Movement is simultaneously clever in its design and aggravating in its execution. You just don't roll and move, mostly. First you drop a marker on a nearby space where you want to go- say, on the Free Parking Buried Treasure spot and not on the heavily built-up Boardwalk Tortuga. Then you roll a d12 and consult a chart to see if you made it- otherwise the wind is better or worse, and you can find yourself up to four places away from your marker and your desired destination. This isn't so bad for the smuggling deliveries, since you can do a drive-by with a bonus if you land on your target exactly. I do wish they would've spent their production budget on a custom die for the single most used mechanic in the game or opted for a d4 and a Fudge die (with its pluses and minuses). Same odds, less handling time for a player.
You land on a spot, you can buy it for the capture price on the chart if you're the first one there. This means a colored flag and a token to show the level for that property. If someone else owns it, you have to pay up the rent Docking Fee based on the location and how many houses and hotels its level of fortification. The way to get victory points is primarily through castles, so it's in your interest to build up as much as possible all the time. There's no penalty to mortgage reduce a place's fortifications if you need cash.
Speaking of money- it's colored glass beads in different denominations and plastic coins for the cheapest denomination kept hidden in a plastic treasure chest. Cute, but potentially a dealbreaker for the colorblind as well as a learning curve to remember how many rubies there are in a diamond.
If you don't want to pay rent, you can opt to fight instead and hopefully take over the settlement. Roll dice per number of cannon; high number kills a crewman. Not enough crew to man your cannon, you don't get 'em. Enough dead crewmen, you lose and have to pay big. You get crewmen and cannon by making deliveries or simply buying them at a friendly port.
The path around the board is a sort of double figure eight, and you can only change facing in a few situations. Scattered on the board are Community Chest Pirate's Booty and Chance Captain's Log spaces, where you pull a card and do what it says.

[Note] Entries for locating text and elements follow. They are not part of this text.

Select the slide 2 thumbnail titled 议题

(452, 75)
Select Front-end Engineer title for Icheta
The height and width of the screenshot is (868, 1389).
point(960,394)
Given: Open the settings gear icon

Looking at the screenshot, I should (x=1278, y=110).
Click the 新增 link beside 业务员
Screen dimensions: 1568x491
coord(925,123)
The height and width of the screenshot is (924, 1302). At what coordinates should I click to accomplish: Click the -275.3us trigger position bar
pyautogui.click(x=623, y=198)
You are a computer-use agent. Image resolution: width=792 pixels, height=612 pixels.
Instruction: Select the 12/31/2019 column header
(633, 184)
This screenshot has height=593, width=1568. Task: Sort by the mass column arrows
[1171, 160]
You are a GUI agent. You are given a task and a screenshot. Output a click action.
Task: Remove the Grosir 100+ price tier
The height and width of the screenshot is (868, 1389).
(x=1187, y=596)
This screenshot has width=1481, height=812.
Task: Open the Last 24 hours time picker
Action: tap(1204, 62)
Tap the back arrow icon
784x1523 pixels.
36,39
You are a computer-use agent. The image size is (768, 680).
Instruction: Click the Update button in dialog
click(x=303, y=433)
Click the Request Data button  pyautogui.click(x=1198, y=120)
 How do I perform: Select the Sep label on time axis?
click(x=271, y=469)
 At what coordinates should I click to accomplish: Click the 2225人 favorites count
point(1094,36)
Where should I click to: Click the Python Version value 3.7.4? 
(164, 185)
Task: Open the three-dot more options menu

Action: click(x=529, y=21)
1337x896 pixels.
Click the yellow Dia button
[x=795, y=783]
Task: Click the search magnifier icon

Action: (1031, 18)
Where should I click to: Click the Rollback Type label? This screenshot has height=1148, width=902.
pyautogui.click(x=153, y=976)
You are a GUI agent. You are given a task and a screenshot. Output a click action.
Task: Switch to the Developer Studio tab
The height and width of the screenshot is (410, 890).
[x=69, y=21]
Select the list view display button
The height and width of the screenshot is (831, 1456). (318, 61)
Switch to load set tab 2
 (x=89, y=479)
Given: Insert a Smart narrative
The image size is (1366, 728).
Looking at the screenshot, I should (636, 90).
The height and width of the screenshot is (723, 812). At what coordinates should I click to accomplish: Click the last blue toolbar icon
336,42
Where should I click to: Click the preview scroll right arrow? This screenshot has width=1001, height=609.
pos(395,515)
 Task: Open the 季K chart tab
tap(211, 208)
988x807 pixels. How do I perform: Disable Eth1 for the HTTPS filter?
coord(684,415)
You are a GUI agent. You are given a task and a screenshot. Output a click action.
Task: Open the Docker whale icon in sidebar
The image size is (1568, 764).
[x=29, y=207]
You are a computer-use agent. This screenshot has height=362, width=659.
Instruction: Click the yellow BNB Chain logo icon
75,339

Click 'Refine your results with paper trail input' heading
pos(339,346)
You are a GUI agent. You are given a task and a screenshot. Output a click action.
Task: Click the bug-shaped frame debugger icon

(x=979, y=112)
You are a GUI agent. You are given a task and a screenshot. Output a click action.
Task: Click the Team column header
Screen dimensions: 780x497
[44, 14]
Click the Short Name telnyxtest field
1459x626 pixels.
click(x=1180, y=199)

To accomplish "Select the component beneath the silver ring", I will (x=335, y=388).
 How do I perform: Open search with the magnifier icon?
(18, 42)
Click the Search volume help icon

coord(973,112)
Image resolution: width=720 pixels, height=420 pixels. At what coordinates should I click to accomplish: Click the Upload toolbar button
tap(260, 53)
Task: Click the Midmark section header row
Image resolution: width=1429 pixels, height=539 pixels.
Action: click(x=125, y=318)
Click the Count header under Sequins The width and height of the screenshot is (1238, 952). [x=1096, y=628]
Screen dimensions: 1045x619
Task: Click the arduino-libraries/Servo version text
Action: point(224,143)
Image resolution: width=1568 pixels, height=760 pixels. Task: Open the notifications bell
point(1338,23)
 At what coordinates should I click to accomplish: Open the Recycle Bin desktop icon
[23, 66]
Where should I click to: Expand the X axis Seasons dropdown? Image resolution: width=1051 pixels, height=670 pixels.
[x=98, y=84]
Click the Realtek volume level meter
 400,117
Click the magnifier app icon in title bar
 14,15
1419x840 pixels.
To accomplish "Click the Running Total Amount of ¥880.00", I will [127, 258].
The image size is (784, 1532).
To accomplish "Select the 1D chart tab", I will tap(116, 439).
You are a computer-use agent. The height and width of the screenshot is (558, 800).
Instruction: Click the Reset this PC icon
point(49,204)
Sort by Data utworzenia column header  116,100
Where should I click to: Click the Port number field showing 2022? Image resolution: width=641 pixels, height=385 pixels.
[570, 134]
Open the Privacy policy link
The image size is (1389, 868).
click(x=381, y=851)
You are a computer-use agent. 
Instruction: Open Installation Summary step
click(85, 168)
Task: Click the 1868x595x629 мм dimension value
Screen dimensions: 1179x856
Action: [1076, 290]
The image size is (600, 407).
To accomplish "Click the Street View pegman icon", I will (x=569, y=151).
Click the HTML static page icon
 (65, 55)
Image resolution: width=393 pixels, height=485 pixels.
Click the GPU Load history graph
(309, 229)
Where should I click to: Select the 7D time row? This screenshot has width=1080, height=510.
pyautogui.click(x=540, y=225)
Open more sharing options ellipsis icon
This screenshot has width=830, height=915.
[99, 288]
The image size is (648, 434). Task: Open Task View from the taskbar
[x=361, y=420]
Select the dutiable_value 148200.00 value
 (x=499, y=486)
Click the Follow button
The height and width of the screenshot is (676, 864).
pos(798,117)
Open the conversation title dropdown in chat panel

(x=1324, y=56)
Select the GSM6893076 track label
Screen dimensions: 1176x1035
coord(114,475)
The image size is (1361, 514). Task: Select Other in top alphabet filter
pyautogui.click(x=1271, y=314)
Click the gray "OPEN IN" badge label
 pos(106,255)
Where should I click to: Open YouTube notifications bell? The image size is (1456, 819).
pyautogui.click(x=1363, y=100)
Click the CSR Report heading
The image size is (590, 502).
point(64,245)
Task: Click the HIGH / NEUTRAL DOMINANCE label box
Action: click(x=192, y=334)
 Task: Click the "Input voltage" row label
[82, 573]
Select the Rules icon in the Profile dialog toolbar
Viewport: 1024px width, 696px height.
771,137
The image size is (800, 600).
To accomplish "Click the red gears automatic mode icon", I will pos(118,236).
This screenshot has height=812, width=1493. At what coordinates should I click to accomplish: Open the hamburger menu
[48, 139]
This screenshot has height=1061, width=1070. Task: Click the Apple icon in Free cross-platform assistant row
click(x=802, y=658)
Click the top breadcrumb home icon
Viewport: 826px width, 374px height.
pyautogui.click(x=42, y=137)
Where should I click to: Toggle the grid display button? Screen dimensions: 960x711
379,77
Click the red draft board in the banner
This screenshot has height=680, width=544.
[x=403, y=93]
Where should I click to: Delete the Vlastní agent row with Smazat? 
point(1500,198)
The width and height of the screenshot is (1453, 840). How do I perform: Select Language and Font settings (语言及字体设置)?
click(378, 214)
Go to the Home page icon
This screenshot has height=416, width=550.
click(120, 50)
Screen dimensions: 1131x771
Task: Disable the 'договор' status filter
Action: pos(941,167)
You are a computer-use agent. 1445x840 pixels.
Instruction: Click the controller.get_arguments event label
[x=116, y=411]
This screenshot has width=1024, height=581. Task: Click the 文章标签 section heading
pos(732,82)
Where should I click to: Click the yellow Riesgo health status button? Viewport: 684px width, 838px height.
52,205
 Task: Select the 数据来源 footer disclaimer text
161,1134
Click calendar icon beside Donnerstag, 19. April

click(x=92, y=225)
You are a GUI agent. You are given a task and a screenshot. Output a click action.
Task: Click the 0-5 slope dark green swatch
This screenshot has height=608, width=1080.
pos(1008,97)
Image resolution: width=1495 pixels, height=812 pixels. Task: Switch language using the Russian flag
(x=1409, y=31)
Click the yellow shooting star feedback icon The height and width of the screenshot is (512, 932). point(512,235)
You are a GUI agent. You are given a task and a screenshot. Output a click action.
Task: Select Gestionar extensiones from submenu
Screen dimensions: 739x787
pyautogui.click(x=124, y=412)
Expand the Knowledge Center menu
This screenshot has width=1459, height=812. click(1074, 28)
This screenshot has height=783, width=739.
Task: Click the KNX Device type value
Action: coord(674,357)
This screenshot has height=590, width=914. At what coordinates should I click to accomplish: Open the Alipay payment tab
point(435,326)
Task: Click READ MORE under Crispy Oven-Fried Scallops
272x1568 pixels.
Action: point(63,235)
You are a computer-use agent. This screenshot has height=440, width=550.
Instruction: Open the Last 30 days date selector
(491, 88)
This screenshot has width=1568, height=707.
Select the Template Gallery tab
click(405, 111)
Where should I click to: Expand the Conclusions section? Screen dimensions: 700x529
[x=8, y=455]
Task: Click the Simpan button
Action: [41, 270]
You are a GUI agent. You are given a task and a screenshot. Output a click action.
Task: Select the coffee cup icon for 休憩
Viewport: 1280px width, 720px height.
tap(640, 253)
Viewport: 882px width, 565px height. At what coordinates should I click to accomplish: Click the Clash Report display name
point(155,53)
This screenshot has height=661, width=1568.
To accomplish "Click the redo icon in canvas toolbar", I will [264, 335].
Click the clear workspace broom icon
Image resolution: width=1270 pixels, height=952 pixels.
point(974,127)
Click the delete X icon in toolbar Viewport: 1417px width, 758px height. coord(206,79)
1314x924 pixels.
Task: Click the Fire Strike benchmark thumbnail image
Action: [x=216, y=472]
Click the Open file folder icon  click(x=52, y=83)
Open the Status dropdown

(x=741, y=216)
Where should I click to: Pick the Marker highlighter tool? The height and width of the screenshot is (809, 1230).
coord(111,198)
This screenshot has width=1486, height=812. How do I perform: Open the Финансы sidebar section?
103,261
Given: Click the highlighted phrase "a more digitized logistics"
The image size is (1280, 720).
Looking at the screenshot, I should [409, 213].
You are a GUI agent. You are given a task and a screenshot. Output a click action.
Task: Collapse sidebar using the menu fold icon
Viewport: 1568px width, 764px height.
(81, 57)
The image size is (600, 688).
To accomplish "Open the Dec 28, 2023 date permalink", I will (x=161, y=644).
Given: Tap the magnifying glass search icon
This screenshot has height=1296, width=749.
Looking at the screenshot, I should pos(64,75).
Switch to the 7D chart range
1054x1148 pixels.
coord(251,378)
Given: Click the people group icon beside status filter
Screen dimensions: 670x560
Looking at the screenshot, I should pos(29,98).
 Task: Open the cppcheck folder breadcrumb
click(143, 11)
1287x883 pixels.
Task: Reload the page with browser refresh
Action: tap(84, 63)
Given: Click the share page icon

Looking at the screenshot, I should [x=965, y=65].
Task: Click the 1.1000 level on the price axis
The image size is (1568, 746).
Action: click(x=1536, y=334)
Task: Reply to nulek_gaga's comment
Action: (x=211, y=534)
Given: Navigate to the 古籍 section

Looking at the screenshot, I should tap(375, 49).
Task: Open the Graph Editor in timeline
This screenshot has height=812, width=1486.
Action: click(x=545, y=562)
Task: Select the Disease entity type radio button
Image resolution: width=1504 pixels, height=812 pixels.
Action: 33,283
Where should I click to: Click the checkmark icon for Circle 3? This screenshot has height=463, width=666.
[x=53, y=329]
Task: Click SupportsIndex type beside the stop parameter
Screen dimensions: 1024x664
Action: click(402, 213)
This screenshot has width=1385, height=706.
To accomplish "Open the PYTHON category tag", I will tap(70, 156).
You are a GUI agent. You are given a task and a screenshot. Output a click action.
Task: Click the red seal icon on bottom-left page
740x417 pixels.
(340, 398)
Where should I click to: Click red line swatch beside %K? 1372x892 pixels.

I like the variety of art on the cards, but again, the components are an issue when facing matters and player colors are too similar in bad lighting (brown, black, beige and white). The first printing had small assembled ships and magnetic cannon; the version I played had hard plastic standees and tokens to keep track of cannon. I feel that a little more effort in the production design here would do wonders- a player aid mat with quick info, pawns with more obvious facing, maybe sliders for ship stats.
That's pretty much the game. As I said before, it's okay. It plays a little too long, but it overall has its ups and downs in terms of fun and tension. You definitely have the moments of excitement when you're waiting for someone to land on your high-rent properties, and it's fun to watch two of the other players duke it out; but you're also fiddling with too many bits and squinting at colors while staring off into the distance while you're cash poor with no prospects. I can't give it high marks, but you can feel the love poured into its creation. You probably know already if you want to play this or not, but: If you like pirates in your beer-and-pretzel games, you should think about playing it or a buddy's copy and give it a whirl. If you're no fan of luck in your games, or hoping for something deeper than the theme, then run far far away.
Finally, let me give a big end-of-the-year thanks to everyone who bought games through my FunAgain affiliate link- I'm going to use that accumulated customer credit next month. The Google money is much less, and the Amazon money is drips and drabs. But hey, ten bucks is ten bucks, right?